Zen of Machine Learning

2024-03-17

Machine learning can be a frustrating endeavour, and I know several ML engineers who have transitioned to SWE roles – the unpredictability of machine learning being at the heart of their frustrations. You never know if or when your model will be good enough for production or if your new algorithm- or data idea will give any improvements. Usually, they don’t. Additionally, the feedback loop in ML is typically slow. These factors combined can lead to a sense of loss of control.

By comparison, developing non-ML functionality is typically more straightforward. You can usually determine its feasibility and create a timeline and milestones. The feedback cycle is much faster; tests run in seconds and changes show up when you refresh the browser window.

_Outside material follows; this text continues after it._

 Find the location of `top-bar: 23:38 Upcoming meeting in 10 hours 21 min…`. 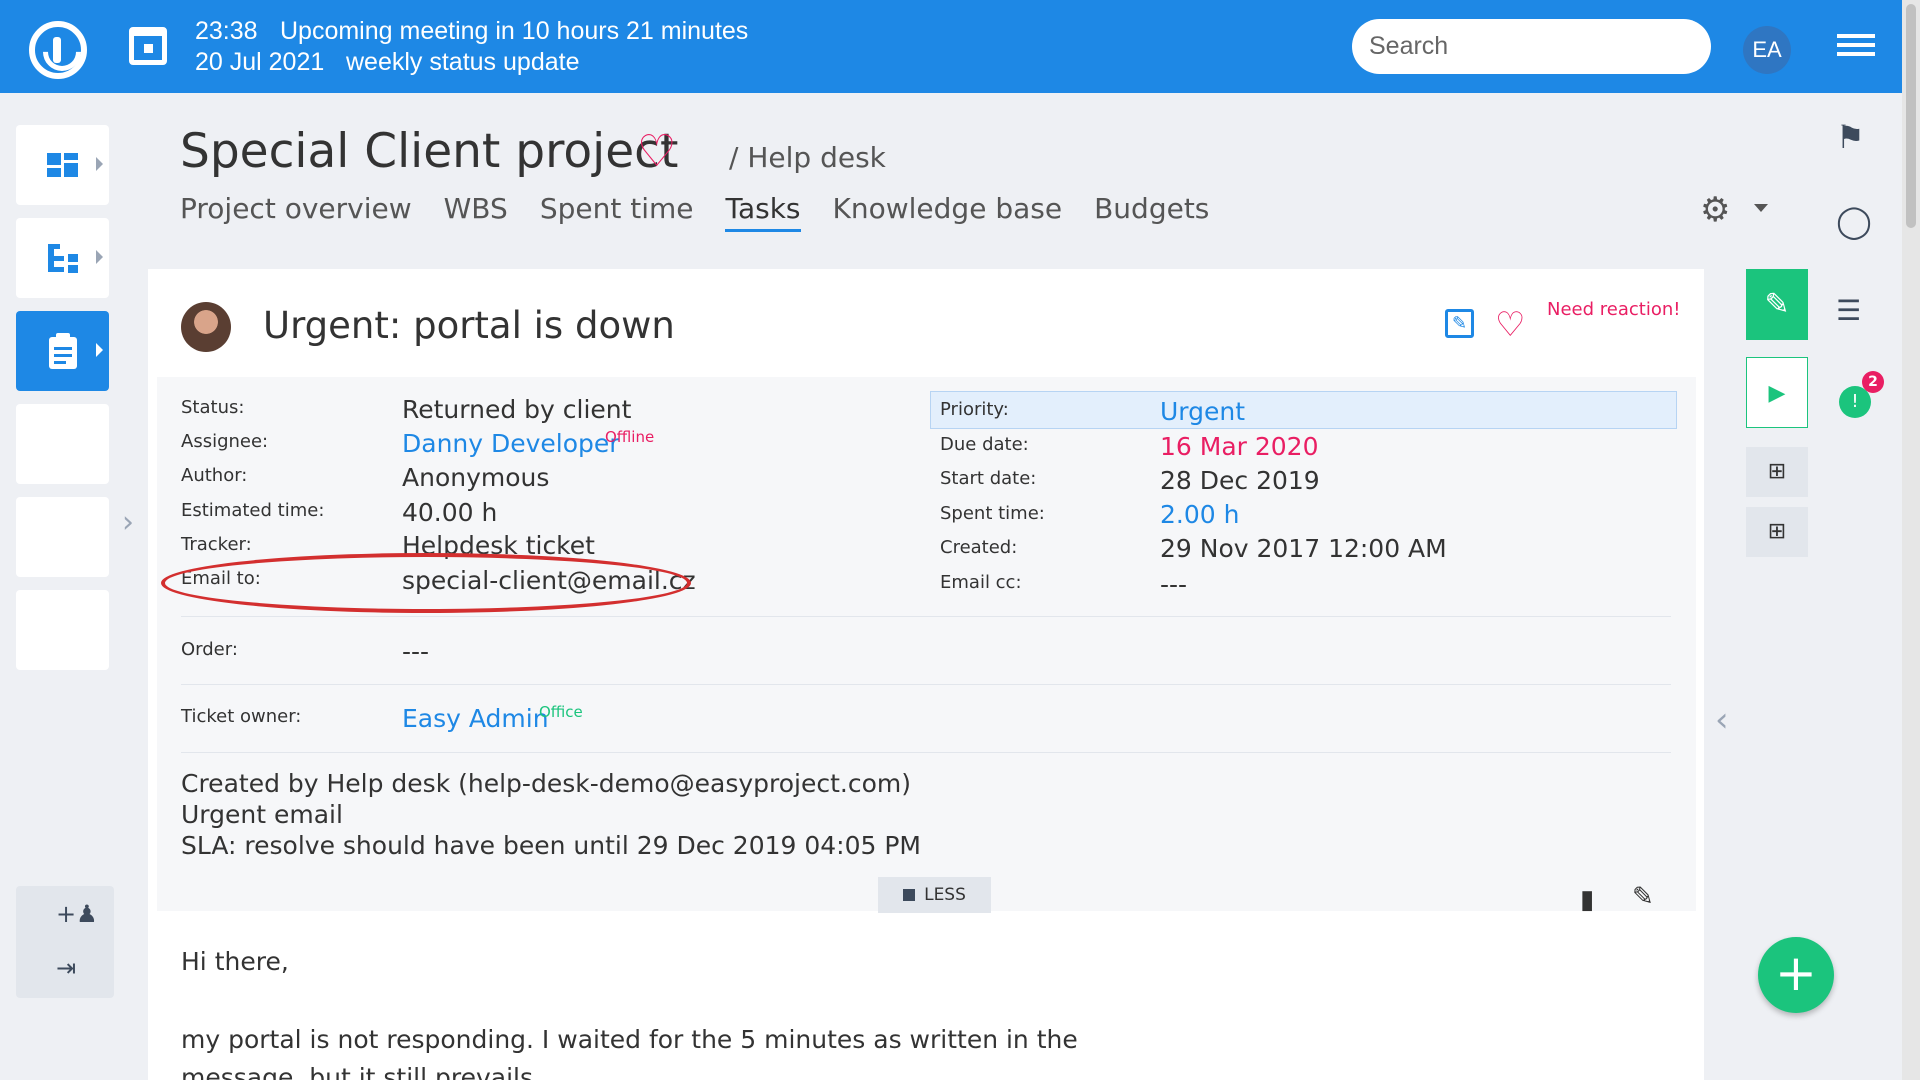

top-bar: 23:38 Upcoming meeting in 10 hours 21 min… is located at coordinates (951, 46).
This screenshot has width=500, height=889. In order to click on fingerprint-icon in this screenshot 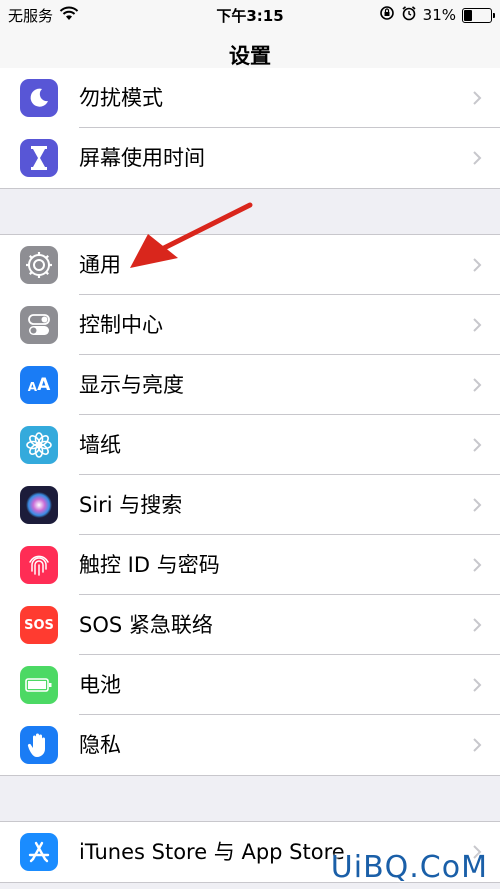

To persevere as ML engineers, we can find inspiration from other areas that face randomness, delayed rewards, and loss of control. For example, poker players cannot judge their performance solely based on the final outcome of a single hand and instead have to look at average performance over longer periods of time*. After individual hands, they analyze their actions and observations throughout the game, identify possible flaws, and update their tactics. Every new hand becomes an opportunity to begin again and make incremental improvements. Through this, they can regain control, not over individual hands but over their mastery.

To achieve this kind of detachment to immediate results as ML engineers, we can also focus on our learning and understanding rather than on the outcome of individual experiments. We can learn to start fresh at any given point by asking what the best possible next action is given everything we know so far.

Consider an experiment that runs for a week and yields results only slightly better than a naive baseline. While it can be frustrating, we can’t change the results themselves. Yet we have control over our next actions. We can review our code and configurations for bugs, analyze individual examples to see where the model makes mistakes, or consider trying a different approach. However, we should have a clear reason to believe that a particular action is the best one to take. Choosing actions randomly means giving up control again.

By focusing on the present and engaging in deliberate decision-making, we can regain a sense of control and improve our skills. Ultimately, the difference between an expert and a novice is the ability to make better decisions on average.

(*) A caveat: one key difference between poker and ML is that the feedback for poker is fast but noisy, and we need many repeated games to get good signal. For ML the feedback is slow but (hopefully) has a high signal-to-noise ratio. The similarity between the two lies in the fact that it takes some time to get good signal.